C'était l'histoire d'un gars qui rentrait dans un café. Café accompagné de ses vieux bancs et tables de bois et de son comptoir étroit ; à la clientèle se résumant en une septuagénaire rondelette, à la peau mate et ridée, et aux courts cheveux noirs coupés en dégradé.

Le gars s'avéra être Kenny, et il ne tomba pas dans une tasse – de toute manière, il était trop grand pour cela. Non, il se contenta de marcher jusqu'à la madame, et de s'asseoir en face d'elle. Elle posa ses yeux sombres et tombants sur lui ; il put y lire un sérieux à toute épreuve.

« Bonjour », intervint alors un jeunot rabougri. En voyant son teint pâle et sa barbe rousse, la première fronça le nez. Au vu de sa réaction, elle devait l'avoir pris pour un irlandais. Elle ne portait pas le Royaume-Uni dans son c... Oups, c'est vrai que l'Irlande n'en fait pas partie.

« Qu'est-ce que je peux vous servir ?

— Une binouze !

— On a de la blonde, ou de la brune... Ou de la maison, aussi. »

Il plissa les yeux.

« De la maison, c'est-à-dire ?

— A l'ortie, expliqua l'autre.

— Oh... Va pour ça. »

Il eut un petit sourire, et repartit. L'agent double se tourna donc de nouveau vers son interlocutrice, qui répondait au doux nom de Juana.

Lui-même devait l'admettre, c'était une femme relativement classe. Elle avait tout plaqué – travail, famille, sombrero – pour faire le chemin du Mexique à ici. En entendant de la bouche d'Issei, le gars le plus international de leur bande, que les Etats-Unis préparaient quelques merdes, elle avait directement voulu les aider.

On avait fait remonter l'information à Bern, qui avait délégué la belle tâche de « tester-la-nouvelle-venue-en-simulant-un-gros-problème » à Jamal, le membre syrien au genre alternatif du groupe, qui s'en était donné – ou donnée, il ne savait pas trop – à cœur joie. Le tueur en série n'avait jamais rencontré l'individu, mais en avait déjà une assez bonne impression.

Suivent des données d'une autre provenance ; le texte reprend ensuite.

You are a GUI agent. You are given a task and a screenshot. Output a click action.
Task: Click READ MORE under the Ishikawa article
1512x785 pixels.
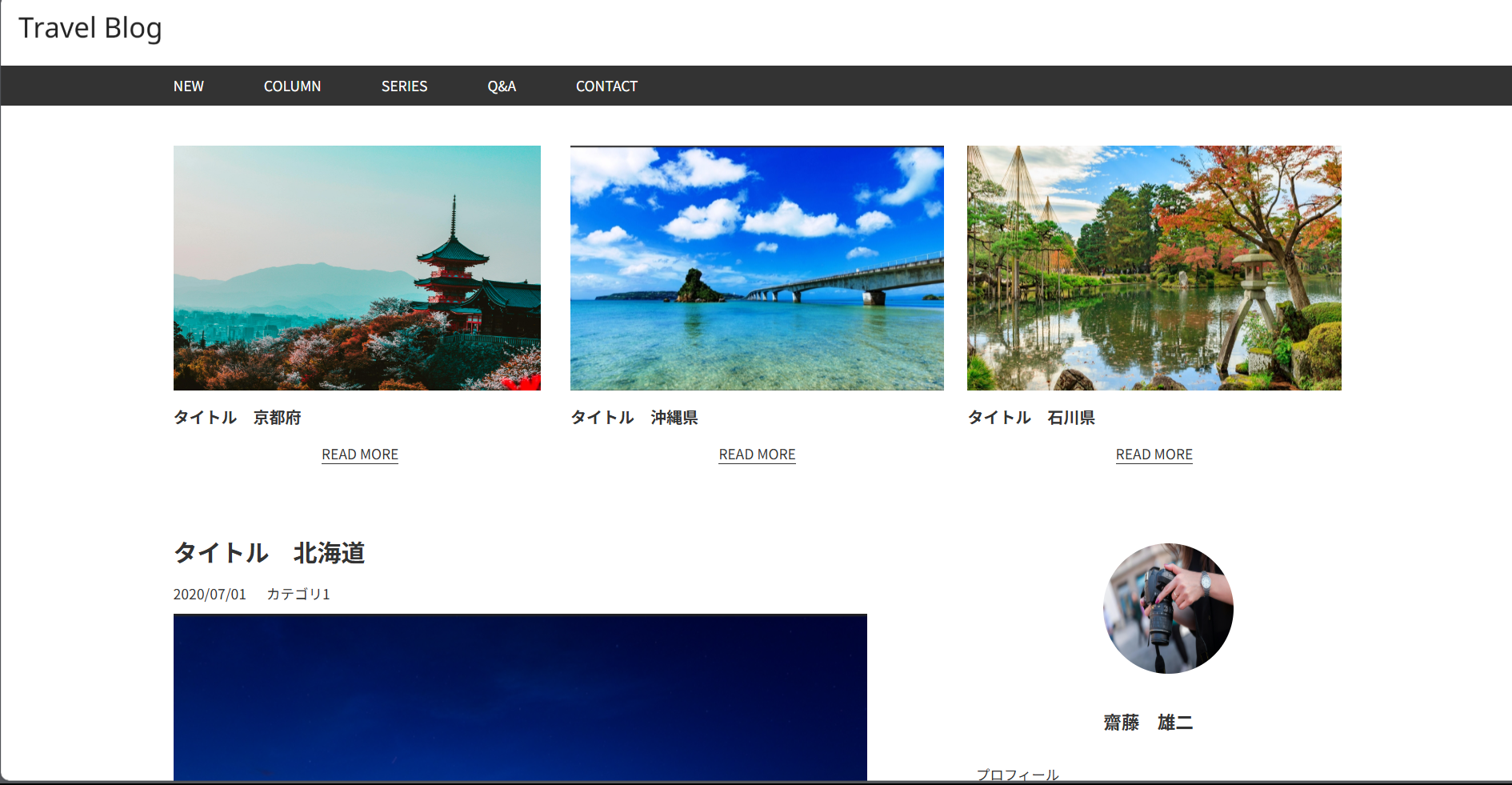[x=1154, y=455]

« Alors, qu'est-ce qu'il se passe ? bâilla-t-il en allemand, puisqu'un anglophone squattait la pièce.

Elle a retrouvé le cadavre de Ketchup. »

Ces quelques mots se plantèrent avec violence dans son coffre ; ses paupières s'écarquillèrent immédiatement. Il tenta de parler, aucun son ne sortit. Sa gorge, son cœur, son estomac s'étaient brutalement contractés. Il pouvait à peine respirer.

Marion... Morte. Marion était morte. Jelena avait retrouvé le cadavre de Marion. Elle était morte. Cette information résonna, se superposa, se démultiplia encore et encore et encore dans son crâne. Il resta immobile. Il ne pouvait rien faire d'autre. Marion...

« On ne sait pas qui a fait le coup », reprit-elle, les prunelles basses. Sa voix lui parut affreusement lointaine. « Elle était censée se faire enlever par les américains, ce qui a dû arriver, puisqu'ils se trouvaient entre sa ville et La Rochelle... De toute manière, elle a trouvé des restes d'autres corps, et on suppose que ce sont les leurs. » Quelques secondes. Il tenta, tenta, parvint enfin à inspirer. Sa bouche s'entrouvrit ; on posa une chope devant lui.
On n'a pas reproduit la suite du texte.